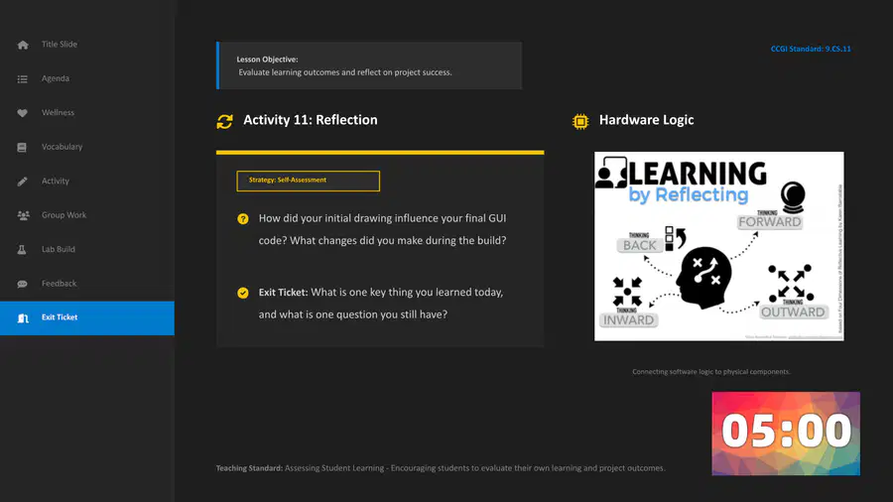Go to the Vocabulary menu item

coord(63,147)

-----

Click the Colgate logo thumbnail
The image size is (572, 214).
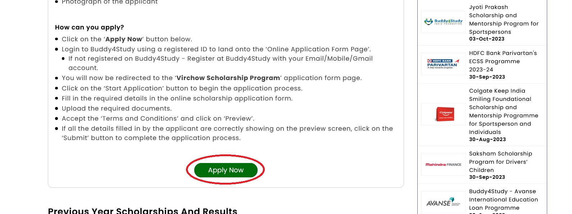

-----

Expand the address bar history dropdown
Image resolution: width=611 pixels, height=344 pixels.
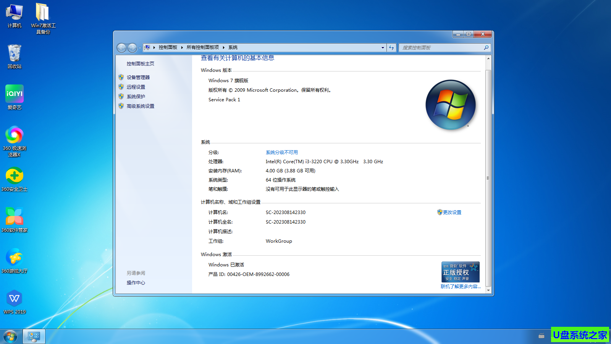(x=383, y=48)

-----

To do — In the listing above, find the line with "Click the Colgate logo thumbnail" and the line with "The image size is (572, 214).", then print exactly those lines and every line between them.

Result of this task —
Click the Colgate logo thumbnail
The image size is (572, 214).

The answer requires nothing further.